• **Task to carry out**
Where in the listing does the string "agent" appear? Copy every line that holds it.
───── Records provided ─────
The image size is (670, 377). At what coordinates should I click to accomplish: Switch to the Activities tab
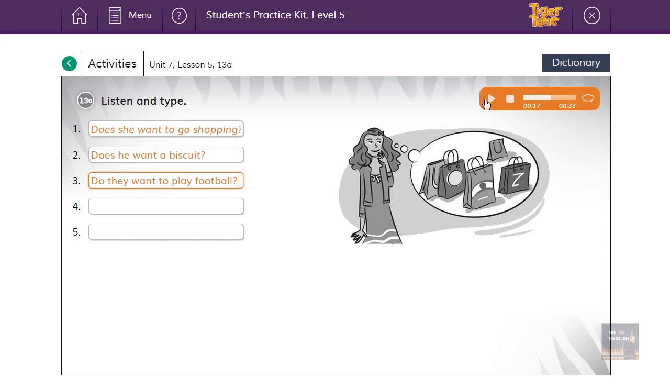[x=112, y=64]
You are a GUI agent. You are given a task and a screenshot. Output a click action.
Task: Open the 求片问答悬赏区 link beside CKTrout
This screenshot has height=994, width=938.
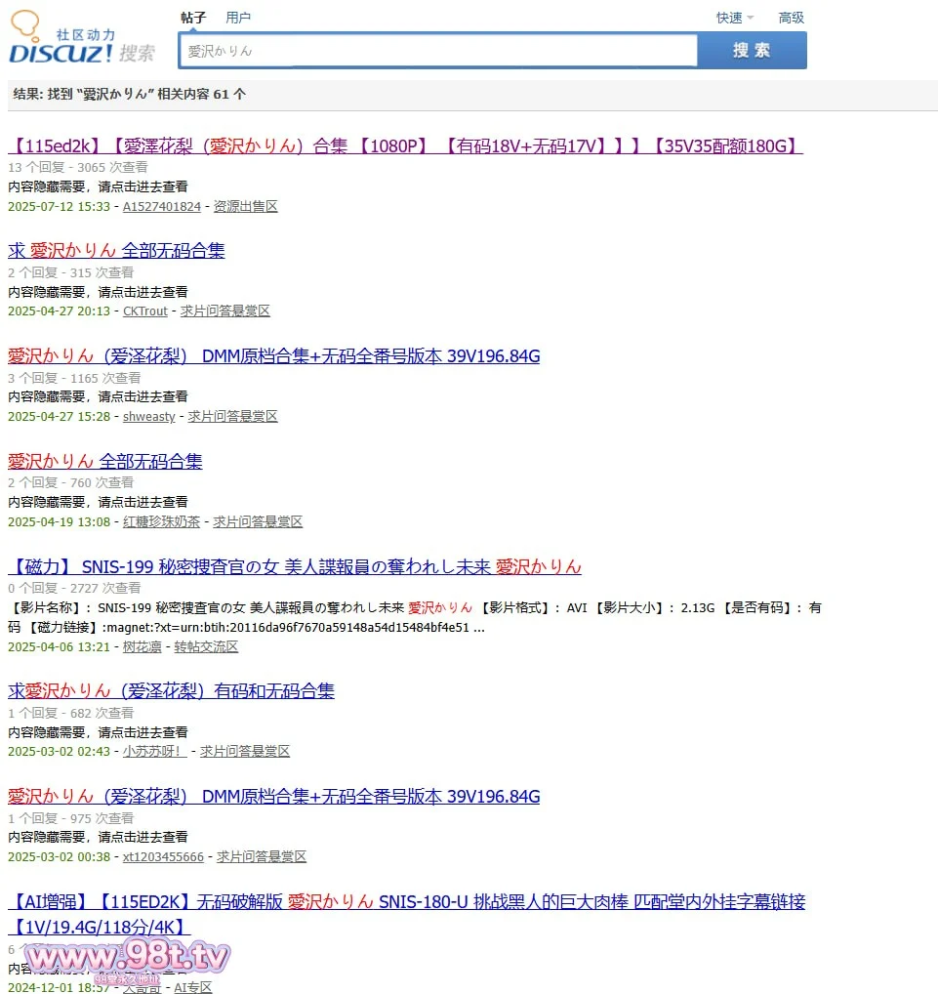pyautogui.click(x=224, y=311)
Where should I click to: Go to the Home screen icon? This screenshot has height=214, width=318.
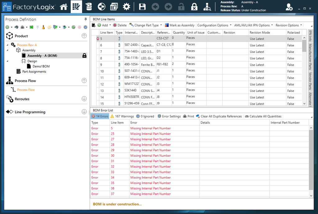coord(64,7)
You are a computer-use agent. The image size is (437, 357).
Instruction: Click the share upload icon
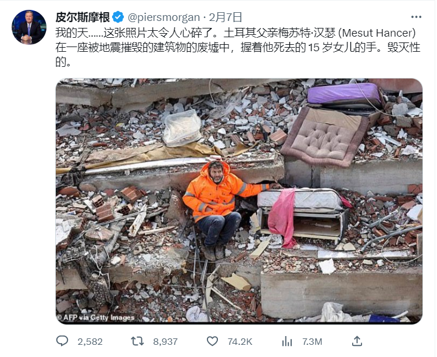pyautogui.click(x=357, y=341)
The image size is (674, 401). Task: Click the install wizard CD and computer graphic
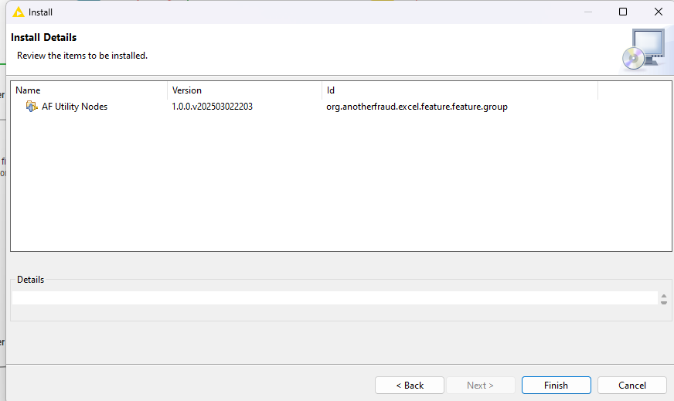[x=642, y=49]

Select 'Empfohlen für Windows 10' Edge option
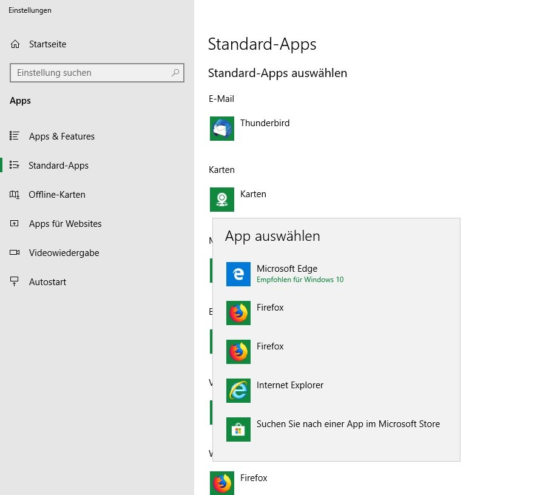300,280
─────
• **Task answer**
You are a GUI agent. You are given a task and a screenshot. Output a click action.
You are a computer-use agent. The image size is (437, 357).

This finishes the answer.